We really do not want to spend the coming decades having to try to find beaver dams within the fortnight to be allowed to remove them or face the same insanely cumbersome paper chase licensing system that currently applies for goosanders.  Promising it will be sorted soon simply doesn’t cut the mustard. Once it is sorted, then we can start to trust again. So it was poignant that there was a flock of eleven goosander sat at the tail of the bridge pool as we met and a shoal of smolts obviously too scared to descend and shoaled vulnerably in shallow water above the tail.

We noted from America the strange and tiresome new human activity of putting chickenwire round numbers of important trees to reduce damage and our alliance is not convinced that will happen sufficiently reliably through a volunteer squad.  Please ensure protocols are completed in writing before any authorisation or it will lead to an appearance of being ultra vires and this will be fully scrutinised.

We are not clear the freelance ecologist understood the crucial technical point that descending smolts taken by FEBs are not a loss compensated from elsewhere in the river system, in the way that some parr losses can arguably be considered. This was disappointing to our technical people. To add more dinner tables by fresh beaver dams closer to the spawning grounds higher up the system intuitively seems foolish at best. It was stated that FEBs won’t learn to fish them, which showed a profound ignorance of the Dovey system where cormorants and goosanders are often encountered up the sidestreams and with a very clear preference for the deeper sections for hunting.  We know more than academics at times about our rivers due to the time spent quietly learning along the banks, without fuss or plaudits but with deep expertise. To say that FEBs won’t learn to use fresh dams much was a dangerously self-interested statement.  The extra time descending smolts will remain trapped above such dams in times of low flow such as this year’s is obvious to anyone with eyes to see and it is perhaps disingenuous or wishful to say it will average out across an ecosystem or across years. It was good that the lead implementer yesterday recorded his “concern” about descending smolt losses.  There will almost certainly be substantial net smolt loss. Your own organisation recognises this issue “migratory fish past the age of smoltification have no such compensatory mechanism and any loss due to predation then is a net loss to the population” Natural Resources Wales / Salmon and sea trout plan of action for Wales 2020: areas for action, so what are you going to do, add to it ? !

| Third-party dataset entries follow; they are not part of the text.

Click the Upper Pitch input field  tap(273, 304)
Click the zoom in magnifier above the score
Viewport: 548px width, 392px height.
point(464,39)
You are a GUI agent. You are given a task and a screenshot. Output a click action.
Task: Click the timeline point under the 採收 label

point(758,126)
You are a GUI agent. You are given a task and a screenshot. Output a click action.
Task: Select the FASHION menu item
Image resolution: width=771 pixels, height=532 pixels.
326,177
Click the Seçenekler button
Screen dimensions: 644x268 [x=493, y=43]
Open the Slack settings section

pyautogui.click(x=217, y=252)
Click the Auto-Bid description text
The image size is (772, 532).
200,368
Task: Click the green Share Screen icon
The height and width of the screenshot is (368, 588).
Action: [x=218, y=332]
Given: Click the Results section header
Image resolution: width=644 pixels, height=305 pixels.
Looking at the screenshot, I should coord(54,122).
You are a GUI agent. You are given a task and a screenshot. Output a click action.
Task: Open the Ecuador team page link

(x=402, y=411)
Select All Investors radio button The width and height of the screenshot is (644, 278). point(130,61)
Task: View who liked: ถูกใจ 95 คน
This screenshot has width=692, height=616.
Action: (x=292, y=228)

Potential support for hatcheries was given by the team, as a trade off to compensate for the anticipated smolt losses. Please would you clarify to them and us at this early juncture whether that would be looked on favourably by NRW. It is a possible area of helpful joint enterprise as long as not kyboshed by NRW, so your early comment will be appreciated.

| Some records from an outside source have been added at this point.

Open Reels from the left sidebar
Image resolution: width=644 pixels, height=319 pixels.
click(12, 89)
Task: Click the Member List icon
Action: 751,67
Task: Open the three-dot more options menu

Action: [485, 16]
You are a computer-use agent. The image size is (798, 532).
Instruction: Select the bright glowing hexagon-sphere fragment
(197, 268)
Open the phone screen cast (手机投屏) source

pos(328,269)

At the meeting, we asked for proposed management protocols to be made open to discussion and finalised by consensus PRIOR to authorisation (particularly agility and light touch guiding of dam removal with autonomy retained, such as short lead-in time to dam removal, a key issue identified by STC). Again, if it doesn’t happen that way round, our scepticism will have been justified. Please reflect on the full implications of these sentences, as they are wide and deep well beyond the specific issue.

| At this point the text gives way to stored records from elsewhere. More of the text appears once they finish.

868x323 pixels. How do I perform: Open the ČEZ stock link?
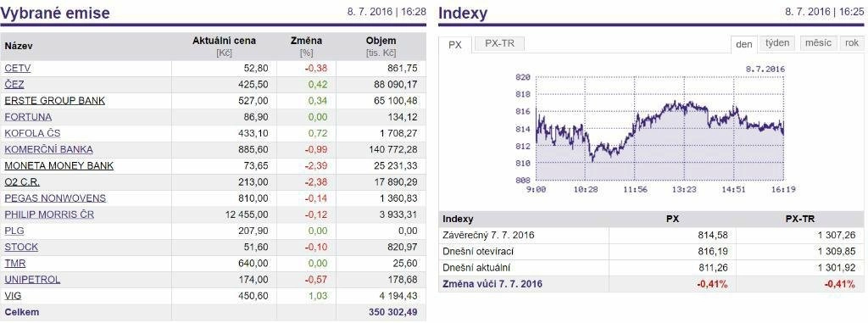point(14,85)
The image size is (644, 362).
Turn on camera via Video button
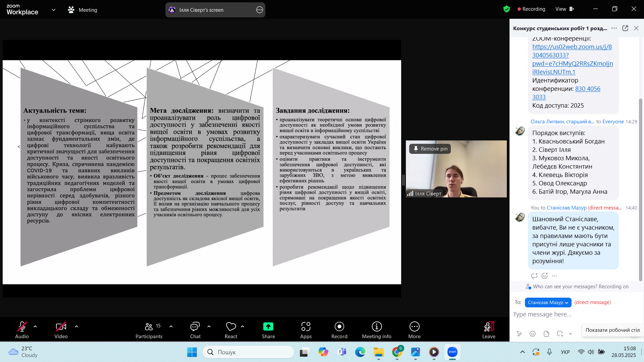[61, 330]
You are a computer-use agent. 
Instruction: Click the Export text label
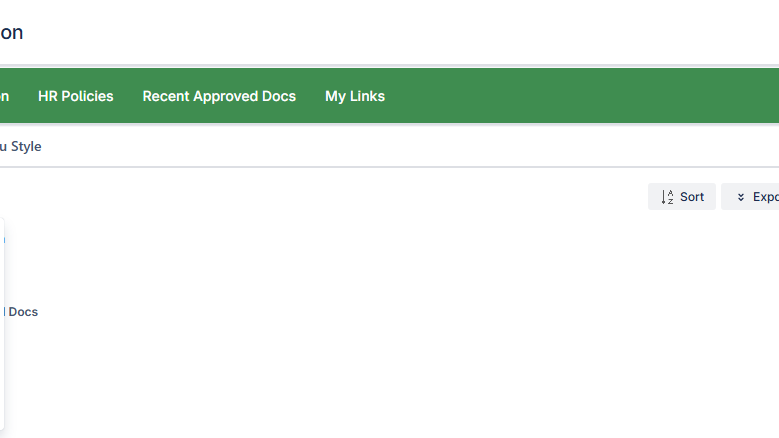click(x=766, y=197)
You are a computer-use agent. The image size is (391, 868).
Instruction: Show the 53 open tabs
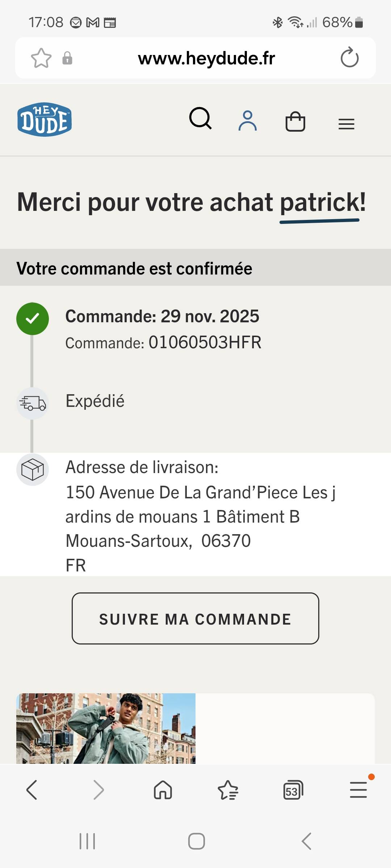tap(293, 790)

Please see the attached formal complaint to IEPAW, which probes the legal situation and NRW’s evident conflicting objectives, and requests expert scrutiny of the apparent present mess. 

We look forward to your involvement in helping the dialogue tentatively begun to flourish rather than fail as your team’s much vaunted “working more effectively with anglers” (P. Gough Jan 2018) in practice so disastrously did. 

You have the chance to do better this time round and we respectfully urge you to take it.